Behind the blog
Table of contents
When I started writing here about five years ago, I made a promise to myself that I wouldn’t give in to the trend of starting a blog, adding one overly enthusiastic entry about the stack behind it, and then vanishing into the ether.
I was somewhat successful at that and wanted to write something I can link to when people are curious about the machinery that drives this site. The good thing is that the tech stack is simple and has remained stable over the years since I’ve only made changes when absolutely necessary.
Markdown
I write plain Markdown files in my editor of choice, which has been VSCode since its launch.
Once I’m finished, make format runs the local Markdown cleanup, including prettier
, to
fix line length and formatting.
Hugo
Hugo is the static site generator that turns the Markdown files into HTML. I chose it because I needed something that can build the site quickly, even with lots of content. It lets me hot reload the server and check my changes as I write. Plus, I don’t get to write Go at work, so messing with Hugo templates or its source code gives me a reason to play around with Go.
I initially tried some JS-based SSGs but dropped them pretty quickly because I couldn’t keep up with the constant tooling changes in the JavaScript universe. I use a handrolled theme and have tweaked the CSS over time.
GitHub Issues
I use GitHub Issues to brainstorm ideas and keep track of my writing.
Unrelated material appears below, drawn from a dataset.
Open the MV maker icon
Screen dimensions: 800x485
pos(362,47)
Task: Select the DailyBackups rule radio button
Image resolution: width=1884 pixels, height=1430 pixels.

I usually gather ideas throughout the week, log them in Issues, and then write something over the weekend. This workflow is heavily inspired by Simon Willison’s blog on his workflow.
![GitHub Issues used as a research notebook]
GitHub Actions and GitHub Pages
Once I push content to the main branch, GitHub Actions automatically runs the checks, builds the site, and deploys it to GitHub Pages . There’s nothing to maintain, and I don’t have to worry about scaling, even if one of my posts hits the front page of Hacker News. Aside from the domain, this site costs me nothing to run, and I plan to keep it that way.
Cloudflare Cache and R2
I’m a huge fan of Cloudflare and often try to shoehorn their offerings into my projects. Since my domain is registered with them, setting up their proxy with my domain’s DNS and turning on caching took just a few minutes. Their caching layer absorbs most of the traffic, and less than 10% of the requests hit the origin server. Plus, having the proxy layer gives me access to more accurate analytics.
![Cloudflare cache analytics dashboard]
Static assets like images, CSS, JS, and other files are stored on Cloudflare R2 . I used to host my images with GitHub Issues and serve CSS and JS from the origin, but I recently switched everything to R2. Now I can manage it all from one place without worrying about costs. Their free plan is super generous - there’s no egress bandwidth fee, and because of caching, I barely use any of the quota. It’s fantastic!
![Cloudflare R2 dashboard]
Oxipng
Oxipng is used to losslessly compress PNG screenshots before uploading them to the Cloudflare R2 bucket with the wrangler CLI. Images are immutable: each uploaded object gets a content hash in the filename and long-lived cache headers, so Cloudflare can serve repeat reads from cache without revalidating R2.
make upload-post-image \
post=content/go/request_coalescing.md \
file=/tmp/singleflight-flow.png \
name=singleflight-flowThis command derives the R2 directory from the post, normalizes names to kebab-case, runs
oxipng -o max --strip safe for PNGs, uploads with
Cache-Control: public, max-age=31536000, immutable, and prints the canonical URL. Most
article images are PNG screenshots, so the default path is screenshot to PNG, lossless max
compression, upload, paste the printed URL into Markdown.
Standard.site records use the same R2-hosted site cover. CI downloads and verifies it before publishing, then commits any generated metadata changes.
Google Analytics
I’m still using Google Analytics , even though I’m not a huge fan. Cloudflare already gives me better traffic insights, but the free version doesn’t show how many hits each page gets. At some point, I might just pay for Cloudflare’s upgraded plan so I can get rid of the bulky, intrusive analytics scripts for good.
The source code and content for this site are all publicly available on GitHub.